In The Court of Appeals

Thomas D. Jordan, Respondent,


Kelly Co, Inc., Employer/Appellant


Zenith Insurance Company, Carrier/Appellant.

Appeal From Horry County
 B. Hicks Harwell, Jr., Circuit Court Judge

Unpublished Opinion No. 2007-UP-010
Heard November 6, 2006 – Filed January 11, 2007


Edwin P. Martin, Jr., of Columbia, for Appellants.

David James Canty and James L. Hills, both of Myrtle Beach, for Respondent.

PER CURIAM: Kelly Co, Inc. and their workers’ compensation carrier Zenith Insurance Company (Appellants) claim the circuit court erred in holding the South Carolina Workers’ Compensation Commission’s (the Commission)  findings were not supported by substantial evidence and therefore reversing the Commission’s order.  We agree. 


Thomas Jordan (Jordan) was employed as a long haul truck driver by Kelly Co, Inc. (Kelly Co).  Kelly Co. is a trucking company which specializes in transporting oversized equipment.  Jordan suffered a heart attack on January 11, 2003, during one of his trips for Kelly Co.  Jordan claims the heart attack was proximately caused by unexpected strain or over-exertion in the performance of the duties of his employment or by the unusual and extraordinary conditions of this particular trip. 

Jordan testified that he was sent to Virginia to pick up a large piece of equipment and haul it to Texas.  Jordan claims he was told by the Kelly Co dispatcher that the load had to be in Houston before five o’clock on Friday afternoon and that later this “deadline” was pushed back to noon on Saturday.  It is undisputed that when he arrived in Virginia at the pickup location, the load was not ready to be picked up, and this delayed his departure by seven hours.  Due to the size of the equipment, Jordan could only travel with special permits issued by each state he was passing through.  These permits controlled the routes and times drivers could haul oversized loads through each state, and hauling an oversized load in a state without a permit would be illegal.  Jordan claims that when he started hauling the load in Virginia, he had not yet received the Virginia permit.  It is undisputed that when Jordan arrived in Houston, part of the specified route was closed due to construction, and he continued through downtown without an escort.  During his travels from Virginia to Texas, Jordan started to experience symptoms later associated with a heart attack, and he suffered a heart attack after he delivered the load on Saturday.          

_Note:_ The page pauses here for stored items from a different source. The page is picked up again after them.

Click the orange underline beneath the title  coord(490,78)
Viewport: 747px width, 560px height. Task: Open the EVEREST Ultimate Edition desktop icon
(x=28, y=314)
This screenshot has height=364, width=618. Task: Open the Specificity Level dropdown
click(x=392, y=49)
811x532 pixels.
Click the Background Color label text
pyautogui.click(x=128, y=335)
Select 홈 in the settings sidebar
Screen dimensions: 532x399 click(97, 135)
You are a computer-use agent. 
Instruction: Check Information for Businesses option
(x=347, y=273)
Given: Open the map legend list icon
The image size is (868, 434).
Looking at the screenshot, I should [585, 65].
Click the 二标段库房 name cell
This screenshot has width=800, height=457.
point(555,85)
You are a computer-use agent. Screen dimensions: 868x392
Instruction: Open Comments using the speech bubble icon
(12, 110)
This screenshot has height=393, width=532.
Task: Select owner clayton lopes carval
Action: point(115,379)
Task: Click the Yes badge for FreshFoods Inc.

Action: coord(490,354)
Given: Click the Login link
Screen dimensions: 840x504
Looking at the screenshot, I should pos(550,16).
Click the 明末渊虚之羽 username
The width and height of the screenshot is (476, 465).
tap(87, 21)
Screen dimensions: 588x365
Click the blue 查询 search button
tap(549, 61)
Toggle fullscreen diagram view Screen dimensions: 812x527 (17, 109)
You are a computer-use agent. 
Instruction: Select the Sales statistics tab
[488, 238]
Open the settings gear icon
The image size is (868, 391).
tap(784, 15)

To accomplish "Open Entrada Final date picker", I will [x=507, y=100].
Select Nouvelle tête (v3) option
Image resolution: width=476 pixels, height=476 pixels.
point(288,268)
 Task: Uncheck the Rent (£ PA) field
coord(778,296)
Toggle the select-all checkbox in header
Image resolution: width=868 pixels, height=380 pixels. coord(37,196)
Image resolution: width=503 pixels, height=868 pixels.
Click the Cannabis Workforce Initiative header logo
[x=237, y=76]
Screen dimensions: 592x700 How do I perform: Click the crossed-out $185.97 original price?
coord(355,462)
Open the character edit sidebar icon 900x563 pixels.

Jordan sought workers’ compensation benefits claiming the heart attack was proximately caused by stress from the deadline imposed for delivery, having to drive without a permit, and having to deviate from a specified route in a heavily congested area.  Jordan’s claims were heard by the Single Commissioner on June 21, 2004.  On October 29, 2004, the Commissioner issued an order finding Jordan had suffered a compensable heart attack, awarding him temporary total compensation beginning on February 3, 2003, and holding the appellants responsible for payment of his past medical expenses and future medical care until he reaches maximum medical improvement.  On November 12, 2004, Appellants filed an application for appellate review.

The full commission heard the appeal on February 24, 2005.  By order issued on March 23, 2005, the Commission found that despite the difficulties Jordan encountered on the day of heart attack, the heart attack was not compensable because he was performing his regular job duties in the ordinary and normal manner without being subjected to unusual or extraordinary conditions.  Therefore, the Commission reversed the single commissioner’s order.  Jordan filed an appeal on April 22, 2005. 

The circuit court held an appellate hearing on September, 23, 2005.  By order issued October 19, 2005, the circuit court reversed the full commission and reinstated the single commissioner’s order.  This appeal follows.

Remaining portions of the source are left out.